▶ Work to complete
Reproduce every line of the listing below verbatim, with nothing added, dropped, or changed.
# start of Data extract
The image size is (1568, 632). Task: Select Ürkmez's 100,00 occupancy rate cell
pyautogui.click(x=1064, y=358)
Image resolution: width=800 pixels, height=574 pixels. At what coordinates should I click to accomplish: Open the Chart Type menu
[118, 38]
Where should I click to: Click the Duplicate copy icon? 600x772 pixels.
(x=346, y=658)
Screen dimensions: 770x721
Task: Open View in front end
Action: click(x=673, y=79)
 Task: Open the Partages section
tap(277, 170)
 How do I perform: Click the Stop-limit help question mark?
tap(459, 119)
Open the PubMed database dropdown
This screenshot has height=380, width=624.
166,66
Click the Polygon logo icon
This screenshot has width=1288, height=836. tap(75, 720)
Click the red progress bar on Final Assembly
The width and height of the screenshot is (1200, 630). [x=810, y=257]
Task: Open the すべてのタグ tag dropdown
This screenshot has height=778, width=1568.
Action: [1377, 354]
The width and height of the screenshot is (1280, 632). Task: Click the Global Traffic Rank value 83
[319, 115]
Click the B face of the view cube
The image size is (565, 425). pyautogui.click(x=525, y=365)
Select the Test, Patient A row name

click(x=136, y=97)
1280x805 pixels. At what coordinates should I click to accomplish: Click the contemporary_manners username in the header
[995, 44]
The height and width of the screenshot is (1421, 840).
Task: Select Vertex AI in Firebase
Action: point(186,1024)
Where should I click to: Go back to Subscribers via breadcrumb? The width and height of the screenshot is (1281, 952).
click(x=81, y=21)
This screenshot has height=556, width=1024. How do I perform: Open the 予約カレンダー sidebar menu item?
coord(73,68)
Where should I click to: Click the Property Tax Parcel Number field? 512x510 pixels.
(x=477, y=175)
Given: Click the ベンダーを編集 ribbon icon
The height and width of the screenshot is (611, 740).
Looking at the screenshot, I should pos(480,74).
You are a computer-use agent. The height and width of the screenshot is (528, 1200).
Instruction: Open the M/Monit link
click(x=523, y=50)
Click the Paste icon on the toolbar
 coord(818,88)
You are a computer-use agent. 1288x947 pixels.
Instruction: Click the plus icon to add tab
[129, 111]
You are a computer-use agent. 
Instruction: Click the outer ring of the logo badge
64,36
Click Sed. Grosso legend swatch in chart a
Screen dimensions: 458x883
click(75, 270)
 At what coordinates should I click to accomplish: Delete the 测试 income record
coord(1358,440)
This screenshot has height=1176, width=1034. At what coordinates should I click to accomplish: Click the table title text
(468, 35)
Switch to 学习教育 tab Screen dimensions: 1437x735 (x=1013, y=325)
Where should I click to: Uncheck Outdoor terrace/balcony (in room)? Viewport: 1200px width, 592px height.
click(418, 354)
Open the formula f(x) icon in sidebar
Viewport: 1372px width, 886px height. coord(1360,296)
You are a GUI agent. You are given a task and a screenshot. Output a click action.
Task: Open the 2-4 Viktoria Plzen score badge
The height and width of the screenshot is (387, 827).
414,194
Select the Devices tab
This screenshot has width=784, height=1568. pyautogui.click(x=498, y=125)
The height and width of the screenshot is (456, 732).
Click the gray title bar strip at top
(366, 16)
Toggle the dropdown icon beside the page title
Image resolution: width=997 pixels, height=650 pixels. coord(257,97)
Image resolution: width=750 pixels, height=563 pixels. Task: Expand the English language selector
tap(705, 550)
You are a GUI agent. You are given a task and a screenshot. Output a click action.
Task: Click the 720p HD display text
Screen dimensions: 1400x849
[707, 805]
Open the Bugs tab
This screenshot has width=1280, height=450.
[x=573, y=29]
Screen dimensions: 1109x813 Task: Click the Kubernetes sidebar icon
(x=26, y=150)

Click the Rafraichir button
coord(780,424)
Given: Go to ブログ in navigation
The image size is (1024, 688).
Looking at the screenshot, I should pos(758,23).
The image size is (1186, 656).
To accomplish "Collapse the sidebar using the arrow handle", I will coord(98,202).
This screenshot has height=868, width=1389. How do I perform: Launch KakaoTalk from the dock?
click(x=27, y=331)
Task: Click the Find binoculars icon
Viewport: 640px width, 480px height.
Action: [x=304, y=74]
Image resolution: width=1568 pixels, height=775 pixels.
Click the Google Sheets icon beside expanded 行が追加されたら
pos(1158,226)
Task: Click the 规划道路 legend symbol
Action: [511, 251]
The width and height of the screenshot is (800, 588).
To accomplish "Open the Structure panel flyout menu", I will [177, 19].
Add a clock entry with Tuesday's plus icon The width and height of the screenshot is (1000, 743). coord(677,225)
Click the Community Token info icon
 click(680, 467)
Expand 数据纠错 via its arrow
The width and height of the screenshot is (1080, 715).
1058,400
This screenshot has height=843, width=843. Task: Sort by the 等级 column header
# end of Data extract
▶ Task response
The image size is (1568, 632). Task: Select Ürkmez's 100,00 occupancy rate cell
pyautogui.click(x=1064, y=358)
Image resolution: width=800 pixels, height=574 pixels. At what coordinates should I click to accomplish: Open the Chart Type menu
[118, 38]
Where should I click to: Click the Duplicate copy icon? 600x772 pixels.
(x=346, y=658)
Screen dimensions: 770x721
Task: Open View in front end
Action: click(x=673, y=79)
 Task: Open the Partages section
tap(277, 170)
 How do I perform: Click the Stop-limit help question mark?
tap(459, 119)
Open the PubMed database dropdown
This screenshot has height=380, width=624.
166,66
Click the Polygon logo icon
This screenshot has width=1288, height=836. tap(75, 720)
Click the red progress bar on Final Assembly
The width and height of the screenshot is (1200, 630). [x=810, y=257]
Task: Open the すべてのタグ tag dropdown
This screenshot has height=778, width=1568.
Action: [1377, 354]
The width and height of the screenshot is (1280, 632). Task: Click the Global Traffic Rank value 83
[319, 115]
Click the B face of the view cube
The image size is (565, 425). pyautogui.click(x=525, y=365)
Select the Test, Patient A row name

click(x=136, y=97)
1280x805 pixels. At what coordinates should I click to accomplish: Click the contemporary_manners username in the header
[995, 44]
The height and width of the screenshot is (1421, 840).
Task: Select Vertex AI in Firebase
Action: point(186,1024)
Where should I click to: Go back to Subscribers via breadcrumb? The width and height of the screenshot is (1281, 952).
click(x=81, y=21)
This screenshot has height=556, width=1024. How do I perform: Open the 予約カレンダー sidebar menu item?
coord(73,68)
Where should I click to: Click the Property Tax Parcel Number field? 512x510 pixels.
(x=477, y=175)
Given: Click the ベンダーを編集 ribbon icon
The height and width of the screenshot is (611, 740).
Looking at the screenshot, I should pos(480,74).
You are a computer-use agent. The height and width of the screenshot is (528, 1200).
Instruction: Open the M/Monit link
click(x=523, y=50)
Click the Paste icon on the toolbar
 coord(818,88)
You are a computer-use agent. 1288x947 pixels.
Instruction: Click the plus icon to add tab
[129, 111]
You are a computer-use agent. 
Instruction: Click the outer ring of the logo badge
64,36
Click Sed. Grosso legend swatch in chart a
Screen dimensions: 458x883
click(75, 270)
 At what coordinates should I click to accomplish: Delete the 测试 income record
coord(1358,440)
This screenshot has height=1176, width=1034. At what coordinates should I click to accomplish: Click the table title text
(468, 35)
Switch to 学习教育 tab Screen dimensions: 1437x735 (x=1013, y=325)
Where should I click to: Uncheck Outdoor terrace/balcony (in room)? Viewport: 1200px width, 592px height.
click(418, 354)
Open the formula f(x) icon in sidebar
Viewport: 1372px width, 886px height. coord(1360,296)
You are a GUI agent. You are given a task and a screenshot. Output a click action.
Task: Open the 2-4 Viktoria Plzen score badge
The height and width of the screenshot is (387, 827).
414,194
Select the Devices tab
This screenshot has width=784, height=1568. pyautogui.click(x=498, y=125)
The height and width of the screenshot is (456, 732).
Click the gray title bar strip at top
(366, 16)
Toggle the dropdown icon beside the page title
Image resolution: width=997 pixels, height=650 pixels. coord(257,97)
Image resolution: width=750 pixels, height=563 pixels. Task: Expand the English language selector
tap(705, 550)
You are a GUI agent. You are given a task and a screenshot. Output a click action.
Task: Click the 720p HD display text
Screen dimensions: 1400x849
[707, 805]
Open the Bugs tab
This screenshot has width=1280, height=450.
[x=573, y=29]
Screen dimensions: 1109x813 Task: Click the Kubernetes sidebar icon
(x=26, y=150)

Click the Rafraichir button
coord(780,424)
Given: Go to ブログ in navigation
The image size is (1024, 688).
Looking at the screenshot, I should pos(758,23).
The image size is (1186, 656).
To accomplish "Collapse the sidebar using the arrow handle", I will coord(98,202).
This screenshot has height=868, width=1389. How do I perform: Launch KakaoTalk from the dock?
click(x=27, y=331)
Task: Click the Find binoculars icon
Viewport: 640px width, 480px height.
Action: [x=304, y=74]
Image resolution: width=1568 pixels, height=775 pixels.
Click the Google Sheets icon beside expanded 行が追加されたら
pos(1158,226)
Task: Click the 规划道路 legend symbol
Action: [511, 251]
The width and height of the screenshot is (800, 588).
To accomplish "Open the Structure panel flyout menu", I will [177, 19].
Add a clock entry with Tuesday's plus icon The width and height of the screenshot is (1000, 743). coord(677,225)
Click the Community Token info icon
 click(680, 467)
Expand 数据纠错 via its arrow
The width and height of the screenshot is (1080, 715).
1058,400
This screenshot has height=843, width=843. Task: Sort by the 等级 column header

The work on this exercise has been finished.